Isak turned 25 in September. The next five years of his career should be his best, and that's a scary thought given his 42 Premier League goals so far have come from just 60 starts. His numbers are comparable to Alan Shearer's.
However, as a player, he is almost incomparable to anyone, and Howe struggled when pressed to look like him this week. He nodded when Thierry Henry was mentioned earlier, but the Arsenal legend, while still better than Isak, didn't have the same elasticity and ball-on-a-string wizardry.
So what are the “ingredients” that the Newcastle manager talks about that make him so unique? If Haaland, Harry Kane and Robert Lewandowski are the best strikers at finishing off each other's work, Isak is an in-and-out equivalent who can create opportunities for himself and his teammates.
He scored eight Everton shirts with a superb dribble assist last year, and that clip has been viewed 5.4 million times on YouTube, more than any of his goals.
It's like his feet are double-jointed, so he can suddenly manipulate and maneuver a soccer ball. Like a fly and its vision in slow motion, it buzzes between the bodies without being crushed. And that goes back to his childhood.
Isak was born in Solna, a suburb of Stockholm, to Eritrean parents who fled the civil war in their East African homeland. He was and is a smart boy. His father was a teacher and his mother was a caregiver, and his second son only knew football as a means of participation and social enjoyment.
But there, in the cages near the apartment block where he was raised, his talent was obvious. Against older boys he had to improvise.
The Swedish striker has been compared to Arsenal and French legend Thierry Henry
Inevitably, he was labeled 'the next Zlatan Ibrahimovic', but he has always been his own man.
So much so that, at the age of 14, coaches at top-flight AIK Solna told Isak and his parents that he needed to focus less on moves and tricks and more on applying his skills to the needs of a professional footballer.
After two years he was already scoring in his senior debut. This made him the youngest goalscorer in AIK's history and, a year later, he had the same honor with the Sweden national team, scoring at the age of 17 years and three months.
Inevitably, he was labeled “the next Zlatan Ibrahimovic” but Isak has always been his own man. The most notable similarity is that neither enjoys such a correlation. However, if you watch it every week you will see shades of Henry, Samuel Eto'o and even a bit of Paolo Wanchope: pace, goals and surprise.
The only misstep of those early years was that £8m move to Dortmund (he could have signed for Real Madrid after a FaceTime call and a charming offensive from Brazilian Ronaldo), because in Germany he became a political pawn amid Tuchel's fallout with the club's chief scout. , Sven Mislintat and others in the recruitment process.
Turns out they actually had a good eye for a player. This led to an apology from Dortmund's chief executive and, over two and a half seasons, the highlight was a 14-goal loan spell to Willem II in the Netherlands.
But Dortmund's loss was Sociedad's gain and, surprisingly, he was sold to the Spanish for the same £8m they had paid AIK. If the Bundesliga club had cared about him like they did with players like Haaland and Jude Bellingham, they could have put a zero at the end of that certain time.
Three seasons later the Society had increased its investment eightfold.

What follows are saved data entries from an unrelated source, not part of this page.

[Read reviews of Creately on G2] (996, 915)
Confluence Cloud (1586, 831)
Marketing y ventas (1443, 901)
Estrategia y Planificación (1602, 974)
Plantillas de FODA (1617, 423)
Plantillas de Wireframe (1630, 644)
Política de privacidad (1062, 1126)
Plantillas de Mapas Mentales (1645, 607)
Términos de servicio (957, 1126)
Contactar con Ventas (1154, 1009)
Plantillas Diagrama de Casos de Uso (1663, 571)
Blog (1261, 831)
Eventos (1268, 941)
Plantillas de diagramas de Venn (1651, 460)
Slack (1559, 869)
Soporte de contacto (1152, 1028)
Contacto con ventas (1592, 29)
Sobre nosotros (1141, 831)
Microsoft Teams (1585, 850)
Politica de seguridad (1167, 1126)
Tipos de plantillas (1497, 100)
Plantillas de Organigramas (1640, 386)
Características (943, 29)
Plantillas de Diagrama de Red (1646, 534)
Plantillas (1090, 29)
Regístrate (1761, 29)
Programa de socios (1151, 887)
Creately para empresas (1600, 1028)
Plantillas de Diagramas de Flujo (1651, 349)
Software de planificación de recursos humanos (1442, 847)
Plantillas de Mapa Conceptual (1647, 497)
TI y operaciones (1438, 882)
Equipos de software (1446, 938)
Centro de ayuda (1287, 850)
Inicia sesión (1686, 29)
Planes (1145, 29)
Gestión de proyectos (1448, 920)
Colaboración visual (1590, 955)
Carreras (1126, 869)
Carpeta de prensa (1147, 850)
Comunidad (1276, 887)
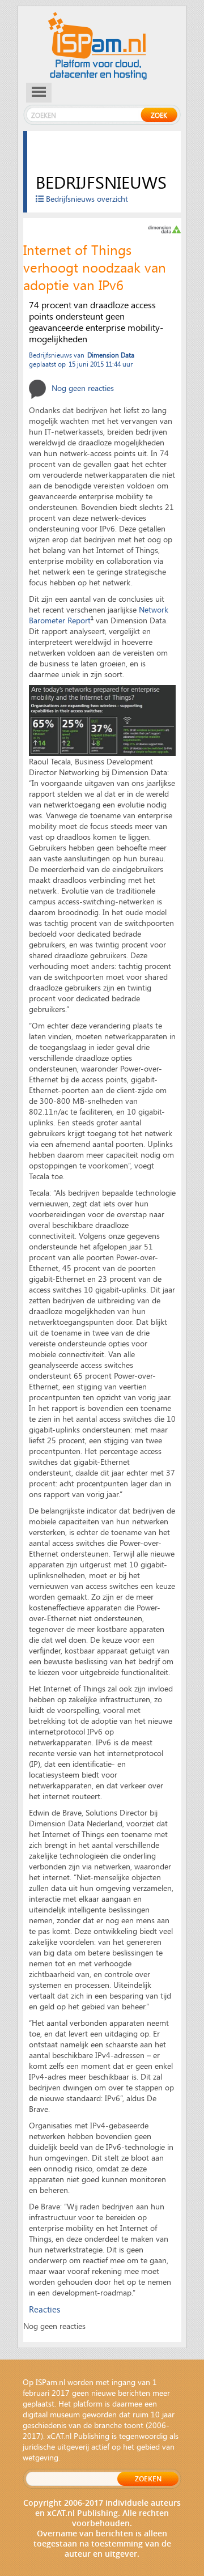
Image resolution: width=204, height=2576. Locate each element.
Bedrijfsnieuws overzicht (86, 198)
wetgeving (40, 2457)
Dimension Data (110, 354)
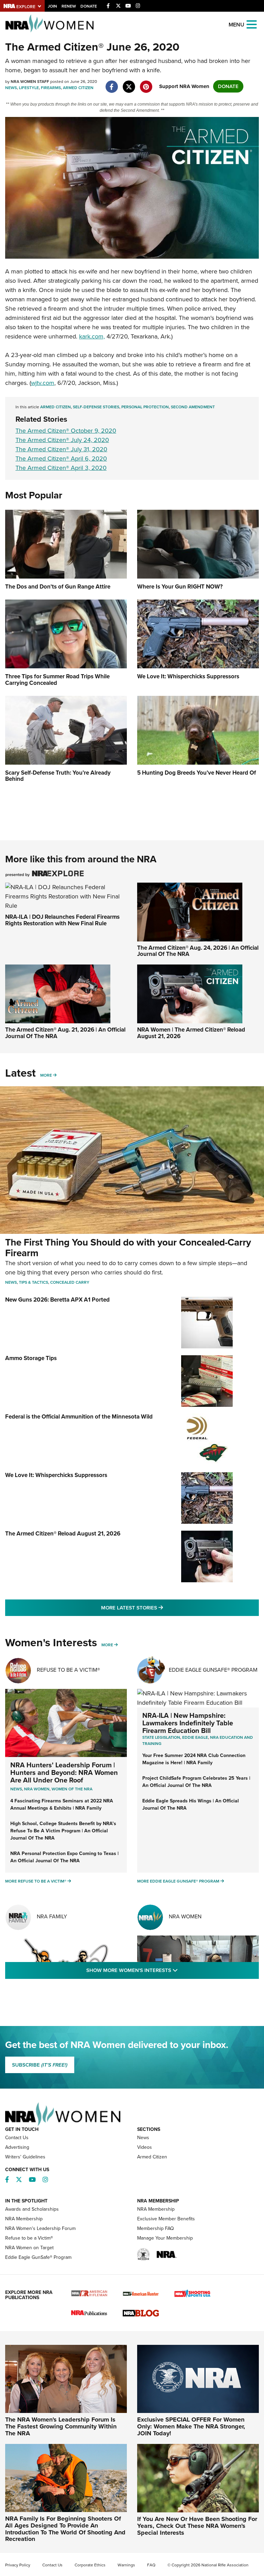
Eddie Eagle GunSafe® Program (213, 1670)
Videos (144, 2147)
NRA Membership (24, 2218)
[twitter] (128, 83)
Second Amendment (193, 407)
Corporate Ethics (90, 2565)
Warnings (126, 2565)
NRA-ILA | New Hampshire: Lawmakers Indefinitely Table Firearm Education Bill (187, 1723)
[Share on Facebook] (111, 83)
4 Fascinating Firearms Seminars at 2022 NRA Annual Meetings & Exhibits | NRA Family (61, 1804)
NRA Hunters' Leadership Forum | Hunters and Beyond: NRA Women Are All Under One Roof (64, 1772)
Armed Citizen (78, 88)
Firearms (51, 88)
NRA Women (185, 1916)
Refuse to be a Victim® (29, 2238)
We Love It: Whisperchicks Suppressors (56, 1475)
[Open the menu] (251, 24)
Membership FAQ (155, 2228)
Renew (69, 6)
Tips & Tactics (33, 1282)
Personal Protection (145, 407)
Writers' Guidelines (25, 2156)
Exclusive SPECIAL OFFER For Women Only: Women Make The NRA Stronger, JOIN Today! (191, 2426)
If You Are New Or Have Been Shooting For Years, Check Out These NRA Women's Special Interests (197, 2525)
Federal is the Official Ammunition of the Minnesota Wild (79, 1416)
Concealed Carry (69, 1282)
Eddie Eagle (195, 1737)
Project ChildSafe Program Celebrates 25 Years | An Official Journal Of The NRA (196, 1782)
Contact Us (17, 2137)
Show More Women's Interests (169, 1970)
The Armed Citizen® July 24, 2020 (62, 439)
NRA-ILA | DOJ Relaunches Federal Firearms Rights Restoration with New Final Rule (62, 920)
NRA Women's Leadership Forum (40, 2228)
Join (52, 6)
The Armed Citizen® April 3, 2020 (61, 467)
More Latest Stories (160, 1608)
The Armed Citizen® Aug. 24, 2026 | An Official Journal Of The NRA (197, 951)
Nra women (37, 1789)
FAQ (151, 2565)
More (46, 1075)
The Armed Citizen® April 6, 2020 (61, 458)
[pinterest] (146, 83)
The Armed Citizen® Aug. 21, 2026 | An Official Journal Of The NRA (65, 1033)
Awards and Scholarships (32, 2209)
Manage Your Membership (165, 2238)
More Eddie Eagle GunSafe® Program (178, 1881)
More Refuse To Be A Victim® (35, 1881)
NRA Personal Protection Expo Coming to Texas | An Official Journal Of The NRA (64, 1857)
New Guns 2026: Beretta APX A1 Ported (57, 1299)
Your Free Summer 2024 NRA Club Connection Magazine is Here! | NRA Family (193, 1759)
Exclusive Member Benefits (166, 2218)
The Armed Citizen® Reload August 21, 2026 (62, 1533)
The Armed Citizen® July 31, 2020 (61, 449)
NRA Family (52, 1916)
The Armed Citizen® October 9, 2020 (65, 430)
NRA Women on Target (29, 2247)
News (11, 88)
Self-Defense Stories (96, 407)
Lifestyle (29, 88)
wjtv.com (42, 382)
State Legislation (161, 1737)
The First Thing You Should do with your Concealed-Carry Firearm (128, 1247)
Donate (88, 6)
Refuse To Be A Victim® (68, 1670)
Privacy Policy (17, 2565)
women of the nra (72, 1789)
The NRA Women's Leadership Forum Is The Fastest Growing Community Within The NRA (61, 2426)
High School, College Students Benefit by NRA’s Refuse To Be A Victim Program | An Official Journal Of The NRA (63, 1831)
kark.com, (92, 336)
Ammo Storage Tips (31, 1358)
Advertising (17, 2147)
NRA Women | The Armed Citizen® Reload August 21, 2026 (191, 1033)
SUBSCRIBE (39, 2065)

Newcastle pored over every minute of his playing time in La Liga, and there they saw the development of what they believed the modern complete striker could be.
Sources say Howe was as mesmerized as the defenders by his dribbles, feints and darts. In fact, there is something attractive about Isak. From his sharp wit off the field to his even sharper cunning on it, he is the smiling killer. Everyone has heard of it now.